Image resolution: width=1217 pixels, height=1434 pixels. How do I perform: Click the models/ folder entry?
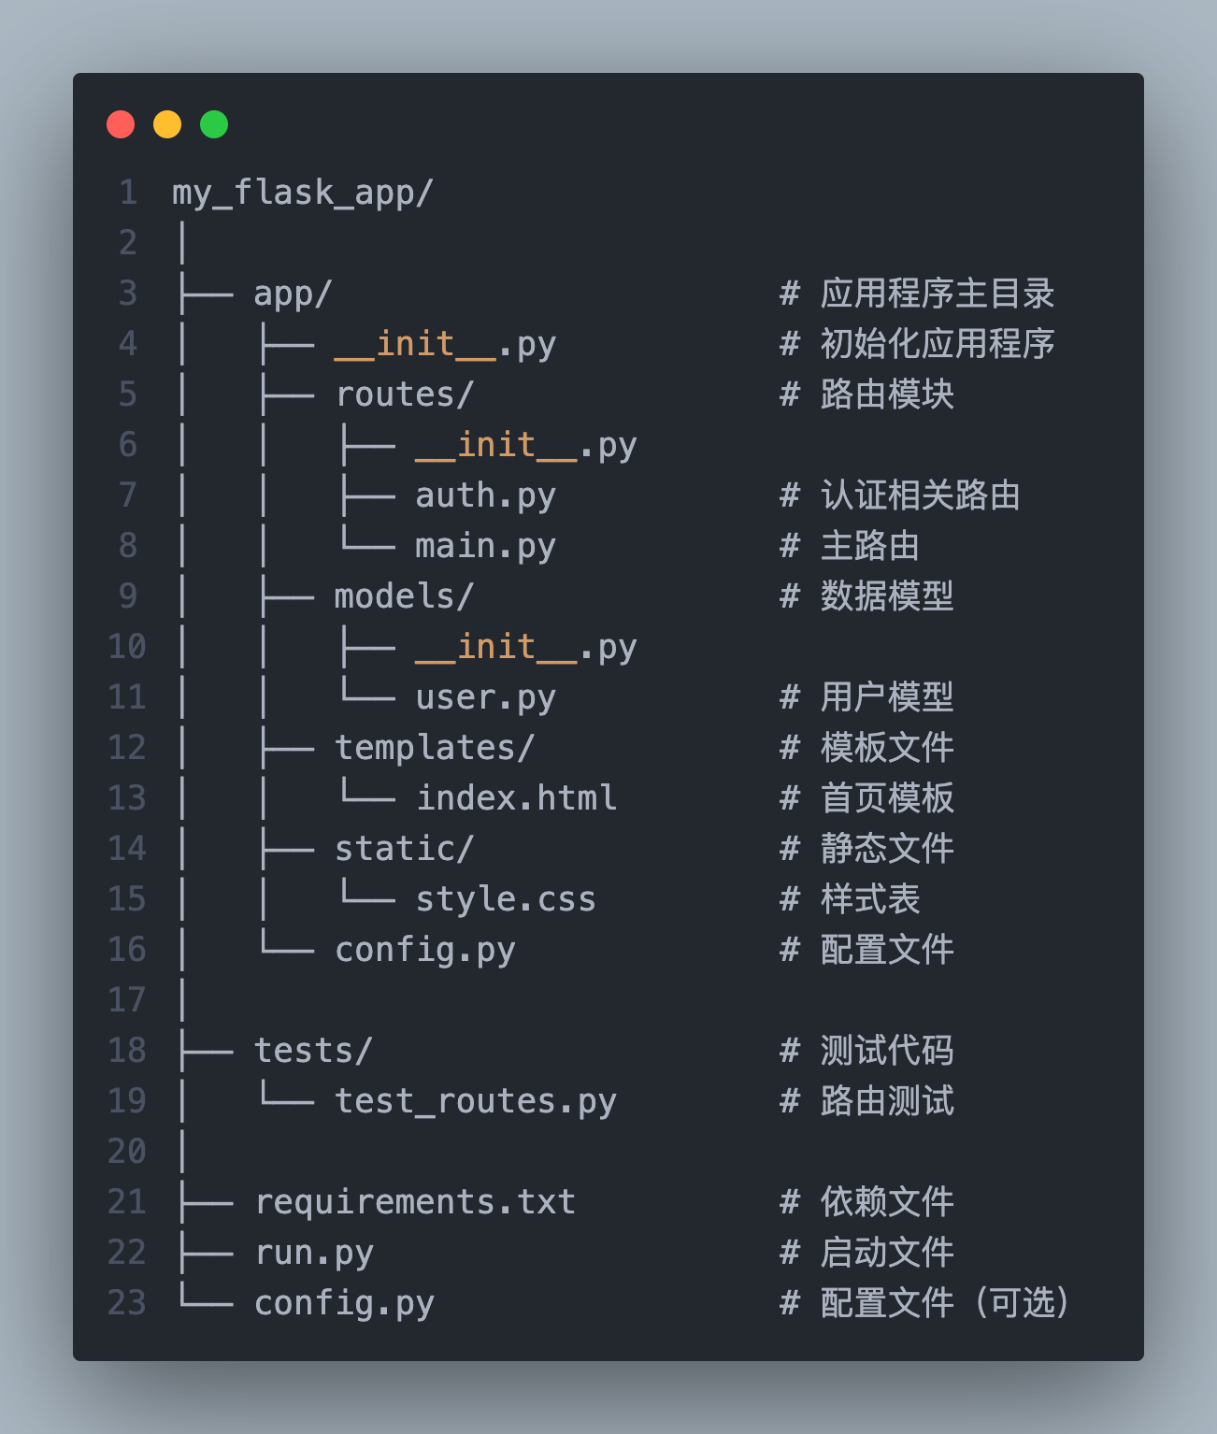(404, 596)
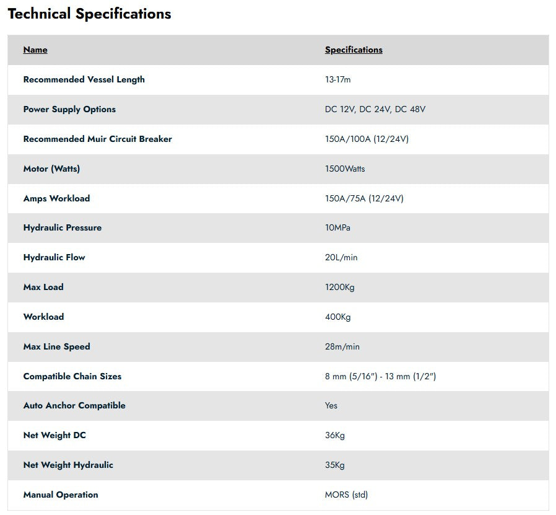Select the 35Kg hydraulic net weight value
556x515 pixels.
coord(335,465)
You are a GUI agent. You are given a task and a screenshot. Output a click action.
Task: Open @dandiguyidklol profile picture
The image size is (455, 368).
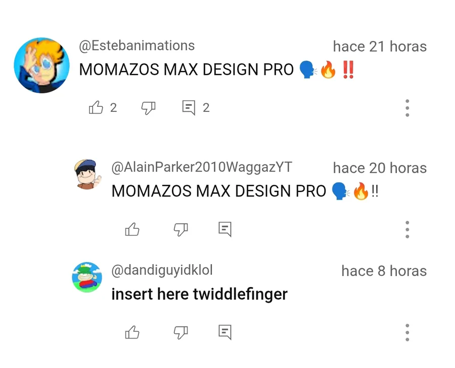[87, 277]
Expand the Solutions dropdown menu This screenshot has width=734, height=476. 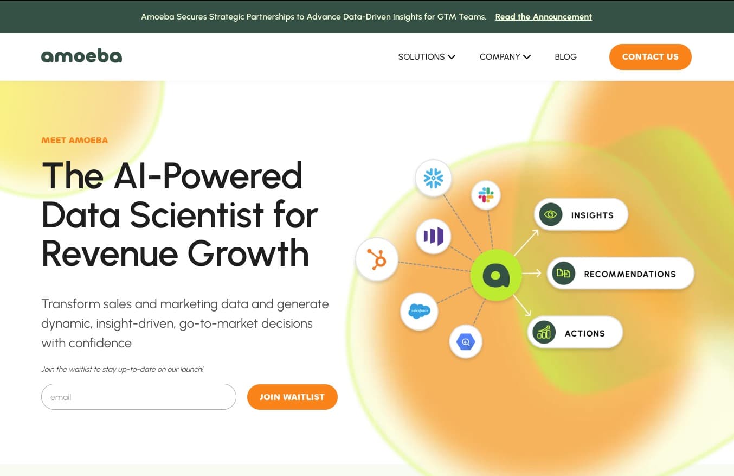(427, 57)
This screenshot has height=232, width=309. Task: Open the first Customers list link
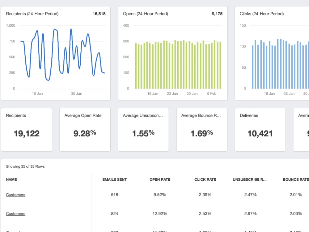point(15,195)
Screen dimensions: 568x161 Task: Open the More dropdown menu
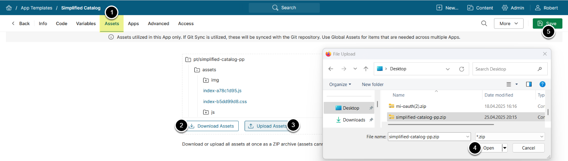(508, 24)
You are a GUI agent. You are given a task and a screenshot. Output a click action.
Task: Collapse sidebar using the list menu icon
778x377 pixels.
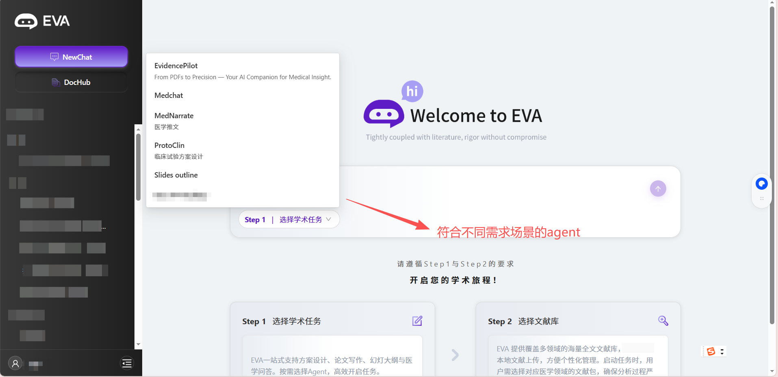[x=127, y=363]
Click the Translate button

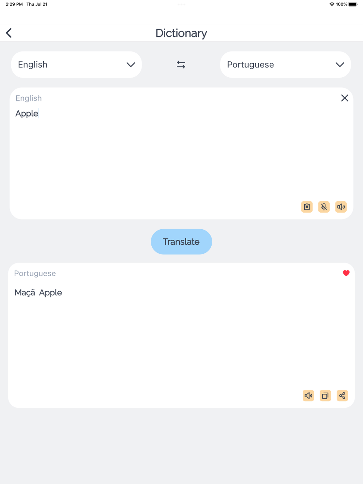point(181,242)
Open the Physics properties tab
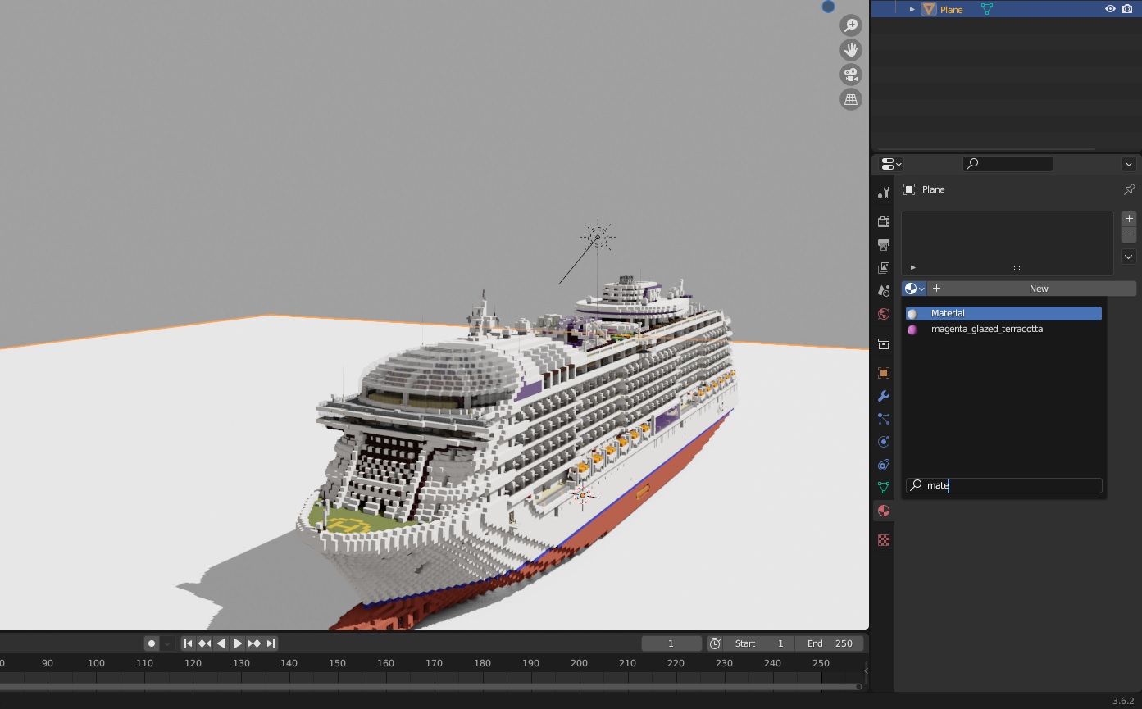The image size is (1142, 709). pyautogui.click(x=883, y=442)
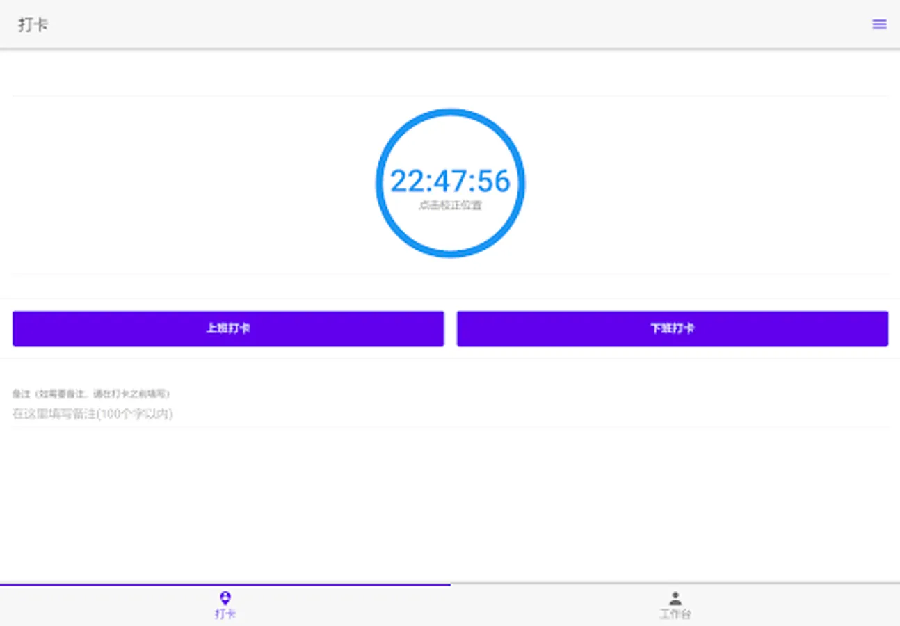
——
INSTRUCTIONS FOR THE TASK: Set down, word for word, only the lines running from the line with "778x377 pixels." through the final line of the entries above, omitting all pictures.

RESULT FOR THIS TASK:
778x377 pixels.
[x=127, y=363]
Click the Translate button

point(181,242)
Open the Physics properties tab
The image size is (1142, 709). pyautogui.click(x=883, y=442)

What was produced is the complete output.